Start at the line that contains "Image resolution: width=1456". Repeat it and each line after it, exactly, up to and including the final line of the data.
Recorded information START
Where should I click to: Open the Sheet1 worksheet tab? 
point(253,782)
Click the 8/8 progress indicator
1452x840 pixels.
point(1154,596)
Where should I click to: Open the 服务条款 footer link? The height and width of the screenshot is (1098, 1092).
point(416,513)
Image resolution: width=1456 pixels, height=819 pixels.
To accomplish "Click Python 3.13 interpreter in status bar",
Recorded information END
__Exercise output__.
Image resolution: width=1456 pixels, height=819 pixels.
To accomplish "Click Python 3.13 interpreter in status bar",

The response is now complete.